Rising Gas Prices Drive Israeli Credit Card Transactions to Record High

Israelis are now paying well over $8 per gallon at the pump.

By Israel Today Staff | | Topics: Cost of Living
A man pumps gas at a filling station in Jerusalem, on June 28, 2022.
A man pumps gas at a filling station in Jerusalem, on June 28, 2022. Photo: Olivier Fitoussi/Flash90

A hike in fuel costs has contributed to a new record in Israeli credit card expenses, according to figures released on Monday by the Israeli Automated Bank Services company.

The last two days of June saw a rise of more than 12% percent increase in credit card spending compared to the same time the previous month. This represents an all-time high, according to a report by Mako.

The last two days of June saw over 175 million shekels ($50 million) of credit card transactions, compared to 156 million shekels ($44.6 million) in the last two days of May.

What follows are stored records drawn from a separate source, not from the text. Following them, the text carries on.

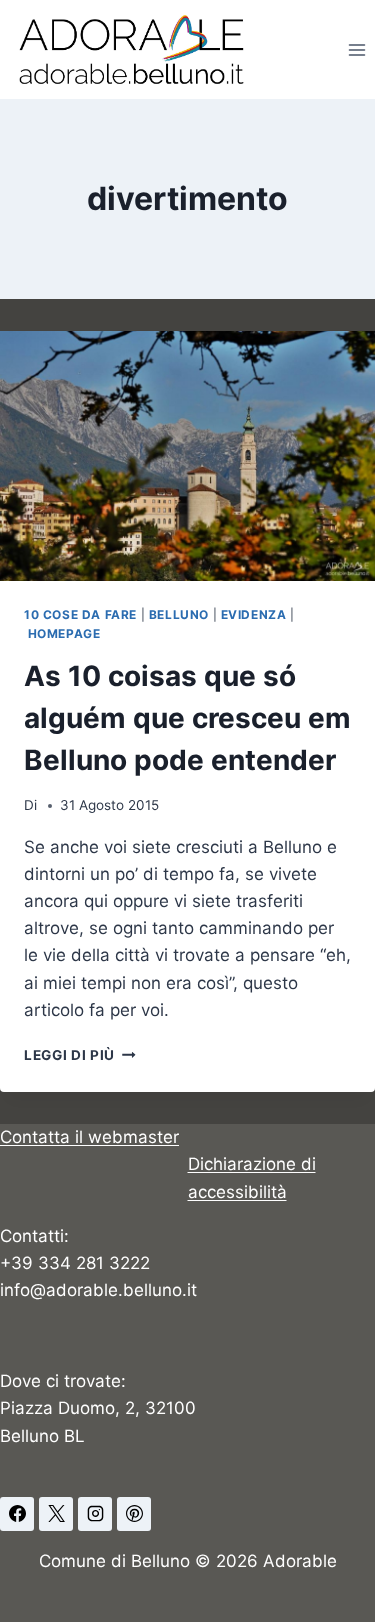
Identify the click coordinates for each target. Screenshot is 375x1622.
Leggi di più (80, 1055)
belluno (179, 614)
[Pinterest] (134, 1514)
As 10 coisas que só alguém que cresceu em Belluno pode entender (187, 718)
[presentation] (187, 456)
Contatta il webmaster (89, 1137)
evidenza (254, 614)
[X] (56, 1514)
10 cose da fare (80, 614)
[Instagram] (95, 1514)
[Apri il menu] (356, 49)
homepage (64, 633)
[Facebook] (17, 1514)
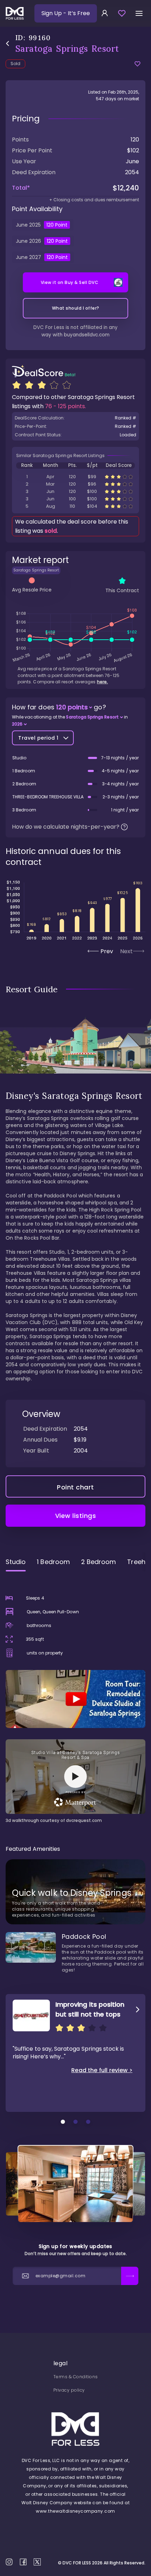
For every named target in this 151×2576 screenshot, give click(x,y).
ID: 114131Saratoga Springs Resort (75, 484)
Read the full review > (101, 2070)
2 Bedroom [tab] (98, 1561)
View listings (75, 1515)
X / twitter (37, 2561)
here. (102, 682)
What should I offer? (75, 308)
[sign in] (104, 13)
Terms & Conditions (75, 2377)
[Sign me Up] (129, 2276)
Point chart (75, 1487)
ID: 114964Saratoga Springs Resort (75, 499)
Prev (106, 951)
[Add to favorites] (137, 64)
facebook (23, 2561)
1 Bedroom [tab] (53, 1561)
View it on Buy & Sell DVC (70, 282)
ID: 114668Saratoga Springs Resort (75, 476)
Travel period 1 (38, 737)
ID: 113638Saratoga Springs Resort (75, 506)
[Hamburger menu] (139, 13)
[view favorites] (121, 13)
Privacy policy (69, 2390)
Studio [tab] (16, 1561)
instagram (9, 2561)
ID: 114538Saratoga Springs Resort (75, 491)
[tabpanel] (75, 1700)
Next (126, 951)
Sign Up (65, 13)
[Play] (75, 1699)
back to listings (7, 43)
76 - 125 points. (65, 406)
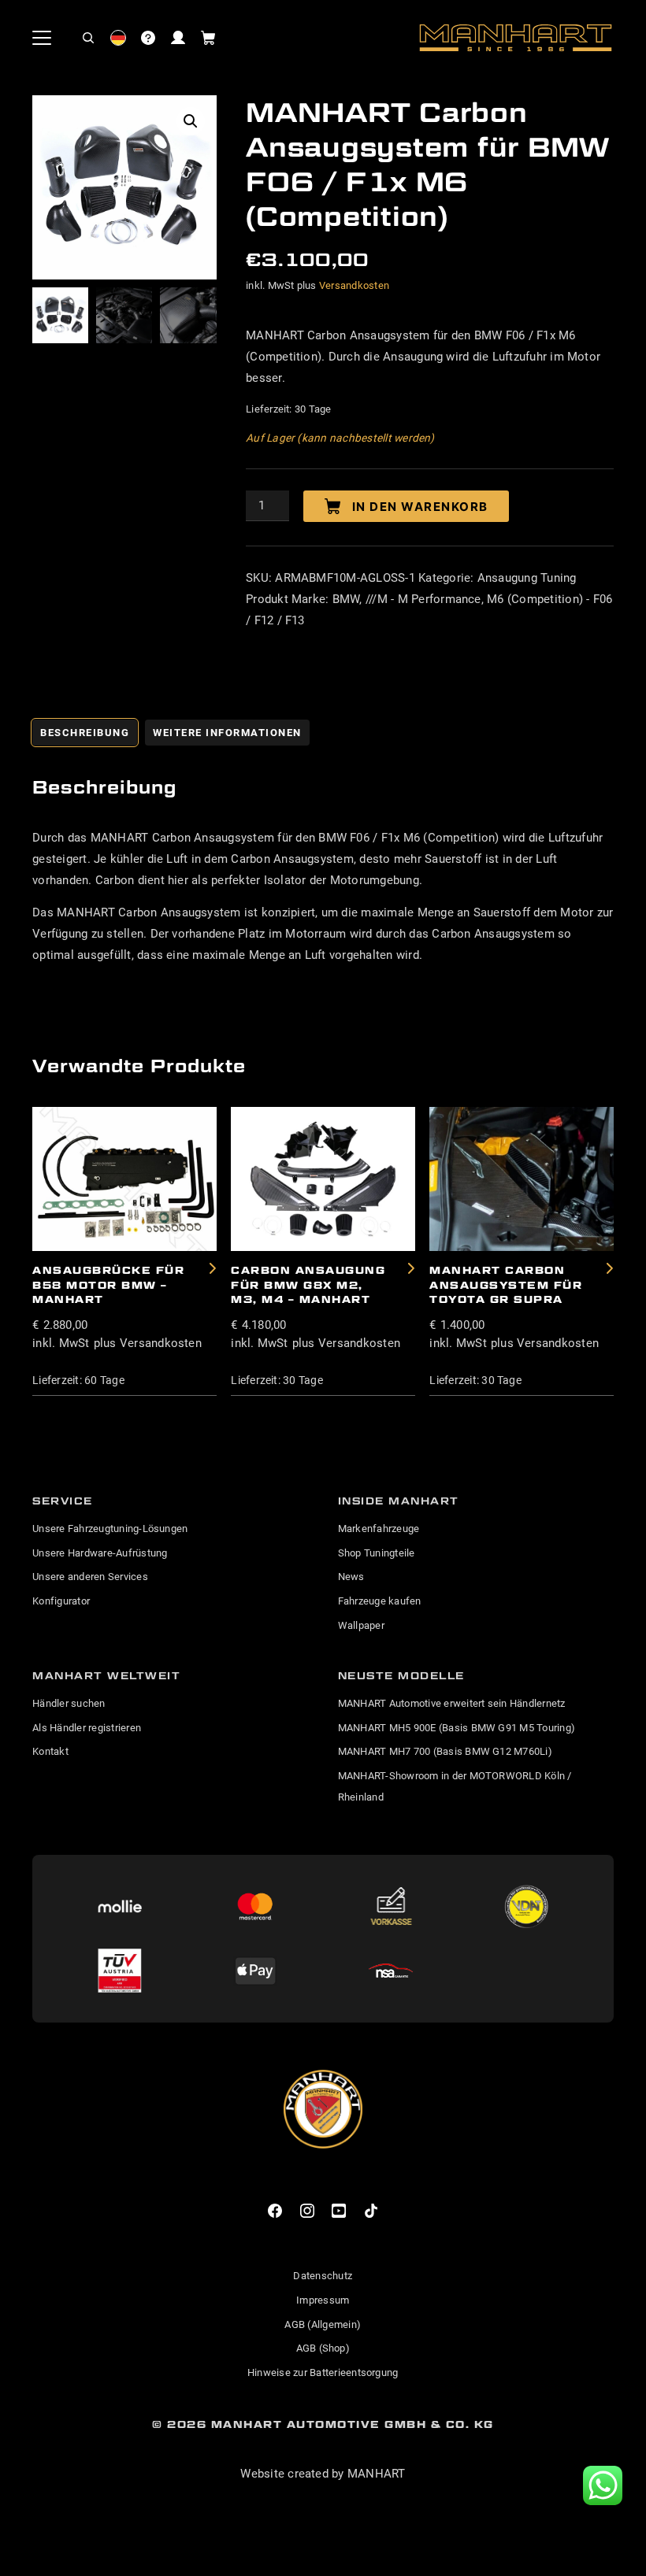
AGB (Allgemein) (323, 2324)
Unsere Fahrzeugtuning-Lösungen (109, 1528)
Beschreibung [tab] (84, 732)
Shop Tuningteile (376, 1553)
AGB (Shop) (323, 2348)
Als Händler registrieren (86, 1728)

On June 30, the combined credit card transaction sum in Israel crossed the 100 million shekel ($28.6 million) threshold, representing a rise of 12.6 percent compared to the sum on May 31, which stood at 89.6 million shekels ($25.6 million).

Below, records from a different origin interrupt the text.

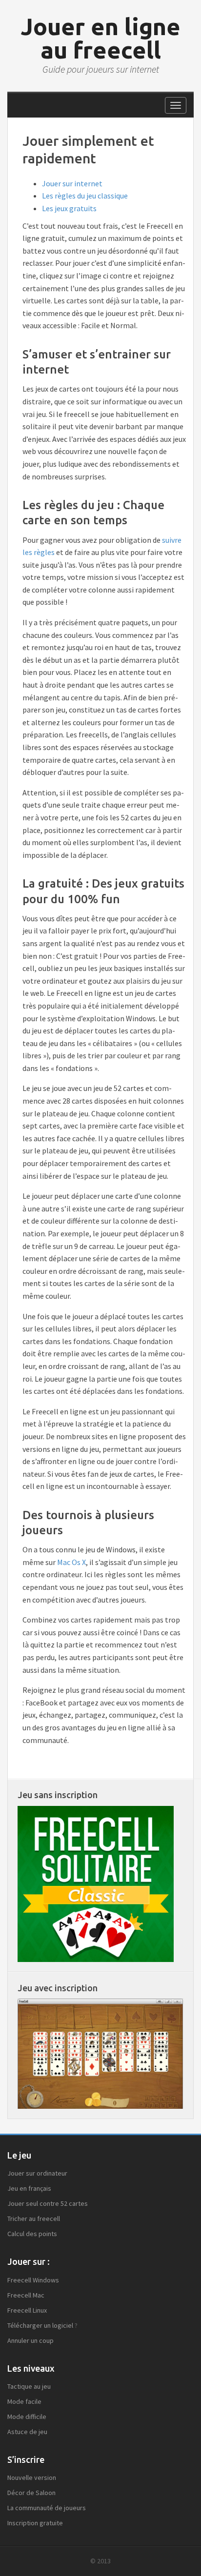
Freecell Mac (25, 2295)
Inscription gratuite (35, 2522)
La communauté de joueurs (46, 2507)
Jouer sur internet (72, 183)
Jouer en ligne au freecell (100, 38)
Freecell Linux (27, 2310)
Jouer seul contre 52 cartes (47, 2203)
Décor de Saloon (31, 2492)
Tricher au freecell (33, 2218)
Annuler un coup (30, 2340)
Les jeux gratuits (69, 208)
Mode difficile (26, 2416)
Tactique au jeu (29, 2386)
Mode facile (24, 2401)
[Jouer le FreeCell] (96, 1883)
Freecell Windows (33, 2280)
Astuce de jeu (27, 2431)
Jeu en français (29, 2188)
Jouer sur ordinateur (37, 2173)
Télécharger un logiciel (40, 2325)
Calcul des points (32, 2233)
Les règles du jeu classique (85, 195)
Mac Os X (71, 1562)
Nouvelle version (31, 2477)
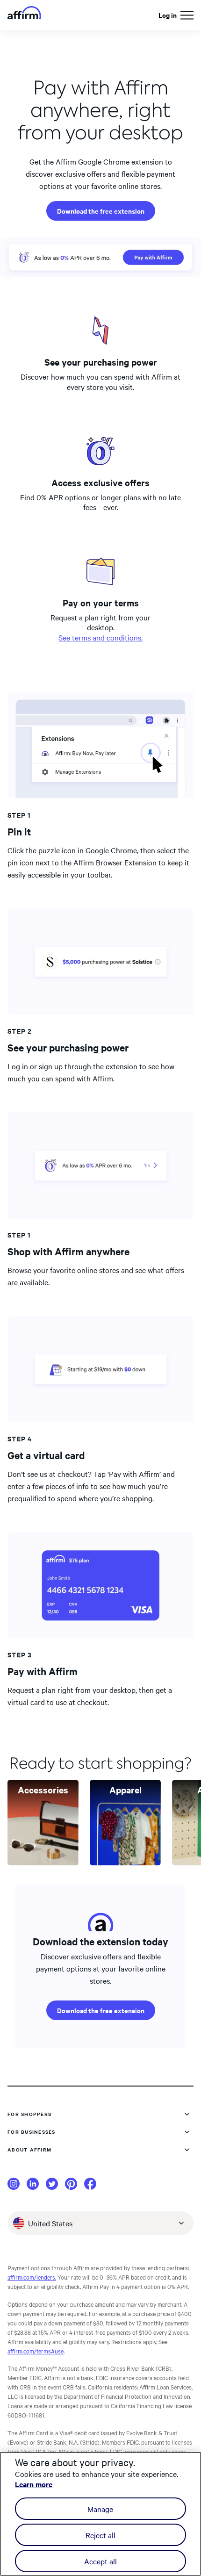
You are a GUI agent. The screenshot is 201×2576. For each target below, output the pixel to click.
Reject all (100, 2535)
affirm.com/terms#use (35, 2350)
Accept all (100, 2561)
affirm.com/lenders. (31, 2277)
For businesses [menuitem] (31, 2131)
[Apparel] (125, 1862)
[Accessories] (43, 1862)
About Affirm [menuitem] (29, 2149)
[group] (43, 1823)
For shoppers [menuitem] (29, 2113)
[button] (187, 15)
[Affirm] (24, 15)
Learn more (33, 2484)
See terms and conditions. (100, 637)
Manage (100, 2509)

On Friday, the cost of gasoline rose to 8.08 shekels per liter (approx. $8.70 per gallon), the second highest cost in Israeli history, amid a rise in global oil prices. This despite a move by the government in April to reduce excise tax until the end of 2022.

According to a report by Bloomberg on June 29, a central factor in the global fuel price rise was the lack of space processing capacity to turn available crude oil into consumable fuels. A lack of refining infrastructure kept gas price inflation high “even when crude [oil prices] fell back in June,” said the report.

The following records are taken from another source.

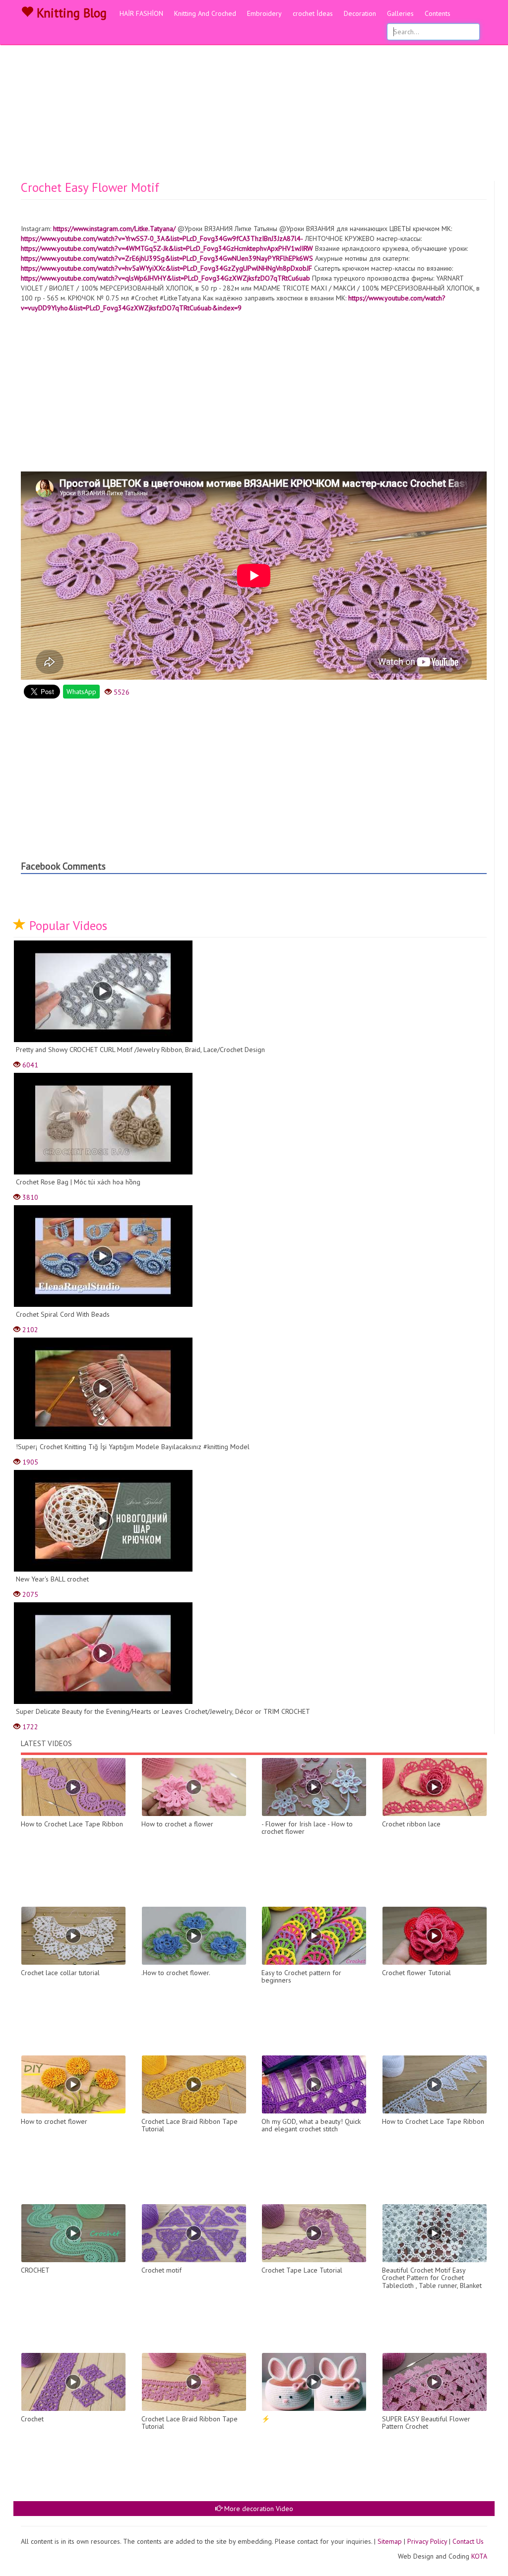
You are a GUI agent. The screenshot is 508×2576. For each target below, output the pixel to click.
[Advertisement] (254, 106)
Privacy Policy (427, 2541)
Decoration (360, 13)
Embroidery (264, 13)
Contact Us (468, 2541)
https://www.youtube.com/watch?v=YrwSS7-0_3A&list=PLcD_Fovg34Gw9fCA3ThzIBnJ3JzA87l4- (162, 238)
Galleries (400, 13)
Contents (437, 13)
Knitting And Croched (205, 13)
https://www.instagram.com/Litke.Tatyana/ (114, 228)
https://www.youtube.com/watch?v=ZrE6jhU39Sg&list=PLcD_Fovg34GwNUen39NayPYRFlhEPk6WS (167, 258)
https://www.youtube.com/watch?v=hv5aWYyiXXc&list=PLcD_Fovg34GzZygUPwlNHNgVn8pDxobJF (166, 268)
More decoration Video (257, 2508)
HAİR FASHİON (141, 13)
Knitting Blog (70, 13)
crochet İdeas (313, 13)
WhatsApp (81, 691)
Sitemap (390, 2541)
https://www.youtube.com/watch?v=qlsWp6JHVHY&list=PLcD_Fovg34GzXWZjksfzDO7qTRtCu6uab (165, 278)
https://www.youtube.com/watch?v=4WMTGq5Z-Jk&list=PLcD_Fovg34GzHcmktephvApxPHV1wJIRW (167, 248)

In addition, the Russian war on Ukraine led to international embargoes on Russian energy exports, meaning that crude oil prices that feed refineries “surged above 100 dollars a barrel,” earlier this year, the report said.

“Global oil production was already only slowly recovering from Covid-related disruption, with some major producers struggling to increase supply and the US pumping significantly less than before the pandemic. That made it harder to quickly replace Russian oil, leading to supply tensions that inflated fuel prices,” it stated.